オックスフォード大学の図書館を見学し、ニュー・カレッジのキャンパスを歩き、「もう、コッツウォルズに行こう」というわたしの声を遮り、「CHRIST CHURCH(クライスト・チャーチ)に行こう!」と張り切る夫。さほど乗り気ではなかったわたしだが、中へ入って驚いた。そこには、わたしの大好きなダイニングルームがあったのだ!

わたしは映画『ハリー・ポッター』のファンではまったくないが、1本目を見たときに出てきたダイニングルームだけは、とても好きで印象に残っていた。あれはセットなのだろうかと思っていたら、なんとこのクライスト・チャーチが撮影の舞台となっていたらしい。

急にご機嫌になり、入場。ズラーッと並ぶテーブル。高い天井。ステンドグラス。数々の肖像画……。建物そのものが、独特の威厳に満ちた空気を放っていて、心を奪われる。肖像画の中には『ALICE'S ADVENTURES IN WONDERLAND(不思議の国のアリス)』の原作者でもあるルイス・キャロルの絵もあった。

彼もまた、オックスフォード大学の出身なのだという。
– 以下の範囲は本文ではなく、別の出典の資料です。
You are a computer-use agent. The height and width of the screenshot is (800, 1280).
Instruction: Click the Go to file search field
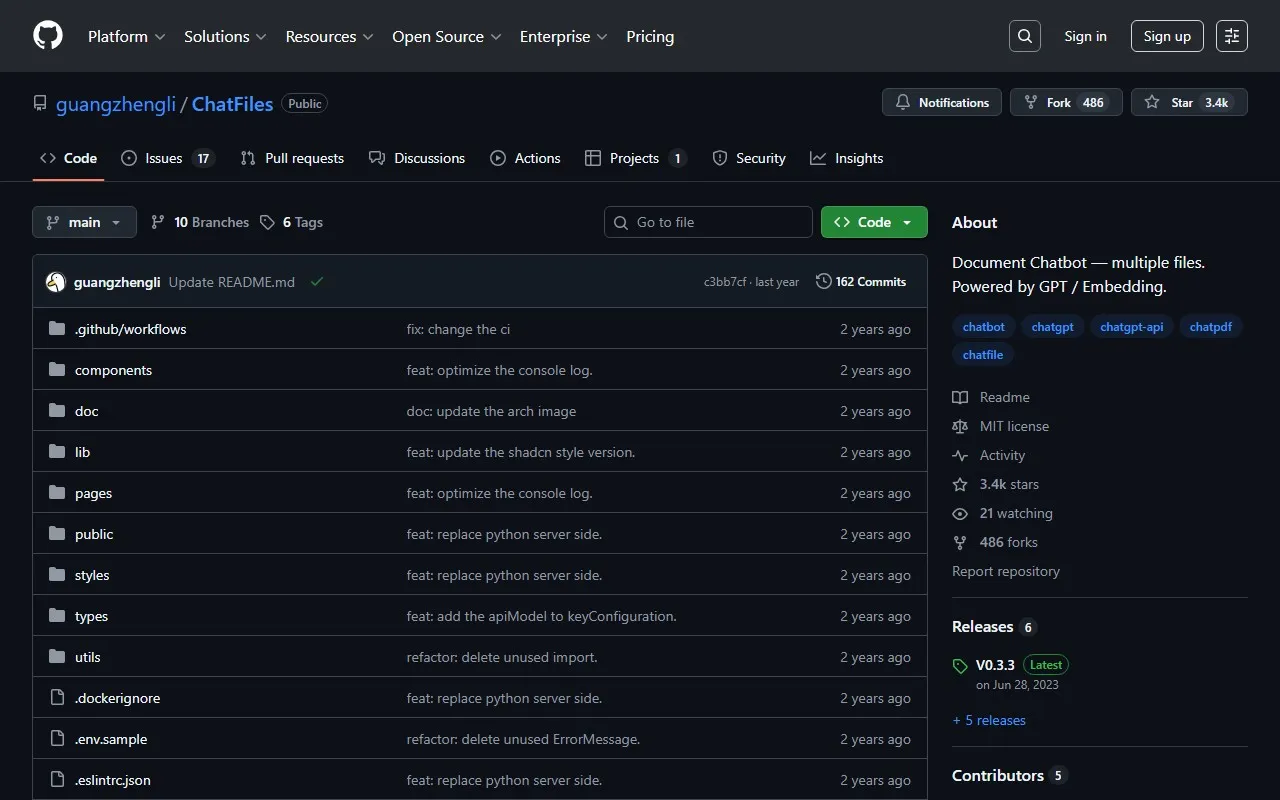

ショップで『不思議の国のアリス』のペーパーバックを買った。

さて、「これぞ」という場所を見られたわたしたちは、互いに心地よい満足感に浸りつつ、車に戻り、夜までの数時間を、コッツォルズを巡りながら過ごすことにした。


広大な正方形の中庭を持つクライストチャーチの建物。時計台の中には大きな鐘が吊られている。